Eucalyptus ecostata, commonly known as coastal silver mallee, is a species of mallee that is endemic to the south coast of Western Australia. It has smooth greyish bark, lance-shaped to curved adult leaves, flower buds in groups of between eleven and fifteen, creamy white flowers and more or less hemispherical but flattened fruit.

==Description==
Eucalyptus ecostata is a mallee that typically grows to a height of 6 m and forms a lignotuber. Young plants and coppice regrowth have elliptical, dull green leaves that are up to 30 mm long and 20 mm wide. Adult leaves are narrow lance-shaped to lance-shaped, glossy dark green, 70-110 mm long and 13-17 mm wide. The flower buds are arranged in groups of between eleven and fifteen on a pendulous peduncle 10-15 mm long, the individual buds on a pedicel 5-8 mm long. Mature buds are yellowish, 13-19 mm long and 4-7 mm wide with a long, conical operculum that is between two and five times as long as the floral cup. The flowers are creamy white and the fruit is a woody, flattened, more or less hemispherical capsule 6-12 mm long and 7-12 mm wide with the valves near the level of the rim or slightly beyond it.

==Taxonomy and naming==
This eucalypt was first formally described in 1911 by Joseph Maiden who gave it the name Eucalyptus falcata var. ecostata and published the description in Journal and proceedings of the Natural History and Science Society of Western Australia. In 2012 Dean Nicolle and Malcolm French raised the variety to species status. The specific epithet (ecostata) means "without ribs".
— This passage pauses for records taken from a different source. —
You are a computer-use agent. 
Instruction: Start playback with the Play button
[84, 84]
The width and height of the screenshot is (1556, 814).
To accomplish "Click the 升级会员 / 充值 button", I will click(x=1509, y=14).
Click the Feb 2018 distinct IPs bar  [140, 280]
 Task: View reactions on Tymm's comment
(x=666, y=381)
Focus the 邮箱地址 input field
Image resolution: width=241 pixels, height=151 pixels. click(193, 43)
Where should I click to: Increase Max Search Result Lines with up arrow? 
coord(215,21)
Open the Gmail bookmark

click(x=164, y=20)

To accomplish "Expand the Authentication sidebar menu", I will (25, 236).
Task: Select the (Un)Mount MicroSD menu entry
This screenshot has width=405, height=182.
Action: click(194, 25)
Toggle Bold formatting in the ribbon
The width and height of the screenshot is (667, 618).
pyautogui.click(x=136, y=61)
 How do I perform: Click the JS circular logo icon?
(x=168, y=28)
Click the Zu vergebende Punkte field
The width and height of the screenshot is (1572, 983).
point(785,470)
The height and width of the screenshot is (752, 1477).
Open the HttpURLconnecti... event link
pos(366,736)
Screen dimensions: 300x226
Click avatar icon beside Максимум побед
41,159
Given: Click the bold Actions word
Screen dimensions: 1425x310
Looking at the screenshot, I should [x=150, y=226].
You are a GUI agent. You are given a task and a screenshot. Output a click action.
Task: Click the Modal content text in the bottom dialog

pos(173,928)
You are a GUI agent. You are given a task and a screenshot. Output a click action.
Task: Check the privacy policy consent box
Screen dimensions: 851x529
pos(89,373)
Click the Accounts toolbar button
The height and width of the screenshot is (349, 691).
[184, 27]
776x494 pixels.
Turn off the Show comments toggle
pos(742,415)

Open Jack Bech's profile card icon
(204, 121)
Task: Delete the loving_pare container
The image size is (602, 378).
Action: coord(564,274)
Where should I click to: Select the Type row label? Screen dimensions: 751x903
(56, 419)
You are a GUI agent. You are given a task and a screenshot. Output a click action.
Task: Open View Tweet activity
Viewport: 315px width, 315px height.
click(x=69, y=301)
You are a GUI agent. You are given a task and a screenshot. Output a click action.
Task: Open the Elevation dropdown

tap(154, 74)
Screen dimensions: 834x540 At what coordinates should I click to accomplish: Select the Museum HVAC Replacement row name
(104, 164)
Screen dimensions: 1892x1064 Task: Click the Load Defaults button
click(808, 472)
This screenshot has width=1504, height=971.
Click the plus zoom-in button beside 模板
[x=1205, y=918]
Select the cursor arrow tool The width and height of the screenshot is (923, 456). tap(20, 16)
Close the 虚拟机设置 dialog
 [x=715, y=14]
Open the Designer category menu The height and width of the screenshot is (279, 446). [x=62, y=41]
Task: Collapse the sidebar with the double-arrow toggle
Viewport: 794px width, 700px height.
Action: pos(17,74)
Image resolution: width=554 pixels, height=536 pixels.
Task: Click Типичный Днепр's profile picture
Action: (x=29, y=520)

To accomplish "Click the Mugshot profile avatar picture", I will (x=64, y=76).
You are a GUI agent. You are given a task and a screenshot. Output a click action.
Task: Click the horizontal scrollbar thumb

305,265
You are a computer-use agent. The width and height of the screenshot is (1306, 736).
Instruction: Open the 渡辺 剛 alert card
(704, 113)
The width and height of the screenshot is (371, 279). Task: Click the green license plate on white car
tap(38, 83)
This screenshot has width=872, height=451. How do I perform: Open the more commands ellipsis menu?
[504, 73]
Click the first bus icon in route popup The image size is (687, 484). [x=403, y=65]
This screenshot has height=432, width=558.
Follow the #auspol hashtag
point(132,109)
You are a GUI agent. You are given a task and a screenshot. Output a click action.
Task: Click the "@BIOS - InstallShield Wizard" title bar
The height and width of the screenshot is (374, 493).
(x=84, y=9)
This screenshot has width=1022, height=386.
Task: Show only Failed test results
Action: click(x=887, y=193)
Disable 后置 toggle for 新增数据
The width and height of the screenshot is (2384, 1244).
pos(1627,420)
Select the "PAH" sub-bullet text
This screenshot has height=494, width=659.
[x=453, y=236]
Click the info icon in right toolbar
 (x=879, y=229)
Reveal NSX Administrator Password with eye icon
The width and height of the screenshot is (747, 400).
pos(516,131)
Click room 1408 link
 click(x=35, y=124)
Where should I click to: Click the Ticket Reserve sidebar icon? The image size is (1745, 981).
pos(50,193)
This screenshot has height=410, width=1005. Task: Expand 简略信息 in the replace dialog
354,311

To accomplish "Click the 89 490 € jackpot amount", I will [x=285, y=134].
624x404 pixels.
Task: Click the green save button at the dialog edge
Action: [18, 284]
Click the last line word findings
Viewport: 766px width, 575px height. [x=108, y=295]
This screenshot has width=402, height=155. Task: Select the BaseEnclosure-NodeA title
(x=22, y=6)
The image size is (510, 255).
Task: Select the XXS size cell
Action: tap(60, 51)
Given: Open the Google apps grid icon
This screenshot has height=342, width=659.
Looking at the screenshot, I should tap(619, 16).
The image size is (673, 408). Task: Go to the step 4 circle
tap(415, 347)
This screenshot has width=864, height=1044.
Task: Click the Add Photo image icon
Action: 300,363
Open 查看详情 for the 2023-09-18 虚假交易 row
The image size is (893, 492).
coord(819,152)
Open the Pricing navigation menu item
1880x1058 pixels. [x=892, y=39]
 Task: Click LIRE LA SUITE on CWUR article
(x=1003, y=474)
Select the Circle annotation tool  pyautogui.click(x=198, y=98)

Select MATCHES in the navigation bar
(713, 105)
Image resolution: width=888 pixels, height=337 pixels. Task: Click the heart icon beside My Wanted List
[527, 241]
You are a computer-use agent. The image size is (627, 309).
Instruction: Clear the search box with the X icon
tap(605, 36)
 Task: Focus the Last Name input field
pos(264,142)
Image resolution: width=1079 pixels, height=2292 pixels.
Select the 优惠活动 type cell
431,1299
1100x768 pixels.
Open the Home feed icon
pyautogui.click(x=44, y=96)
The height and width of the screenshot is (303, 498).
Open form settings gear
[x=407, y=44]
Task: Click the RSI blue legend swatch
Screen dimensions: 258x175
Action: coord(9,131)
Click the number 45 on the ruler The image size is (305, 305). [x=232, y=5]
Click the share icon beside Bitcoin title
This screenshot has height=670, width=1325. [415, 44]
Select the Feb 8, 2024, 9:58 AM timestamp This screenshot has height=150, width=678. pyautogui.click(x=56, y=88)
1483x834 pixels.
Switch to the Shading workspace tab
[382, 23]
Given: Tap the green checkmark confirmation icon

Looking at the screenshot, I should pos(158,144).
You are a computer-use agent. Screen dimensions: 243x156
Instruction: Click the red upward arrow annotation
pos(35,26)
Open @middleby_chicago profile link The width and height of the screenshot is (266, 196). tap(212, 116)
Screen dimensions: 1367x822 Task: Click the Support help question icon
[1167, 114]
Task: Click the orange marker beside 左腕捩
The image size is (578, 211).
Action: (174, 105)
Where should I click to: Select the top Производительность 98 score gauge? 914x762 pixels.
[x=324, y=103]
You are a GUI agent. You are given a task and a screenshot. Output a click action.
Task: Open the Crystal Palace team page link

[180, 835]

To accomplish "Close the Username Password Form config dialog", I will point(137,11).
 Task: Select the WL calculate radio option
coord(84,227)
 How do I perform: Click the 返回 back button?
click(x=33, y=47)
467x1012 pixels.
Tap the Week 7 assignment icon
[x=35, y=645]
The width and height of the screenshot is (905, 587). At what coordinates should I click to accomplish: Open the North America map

==Distribution and habitat==
This mallee grows in mallee shrubland in a variety of soils and in found in near-coastal areas of Western Australia between the Stirling Range and Stokes Inlet and as far inland as the Ravensthorpe Range, in the Esperance Plains, Jarrah Forest and Mallee biogeographic regions.

==Conservation status==
Eucalyptus ecostatais classified as "not threatened" by the Western Australian Government Department of Parks and Wildlife.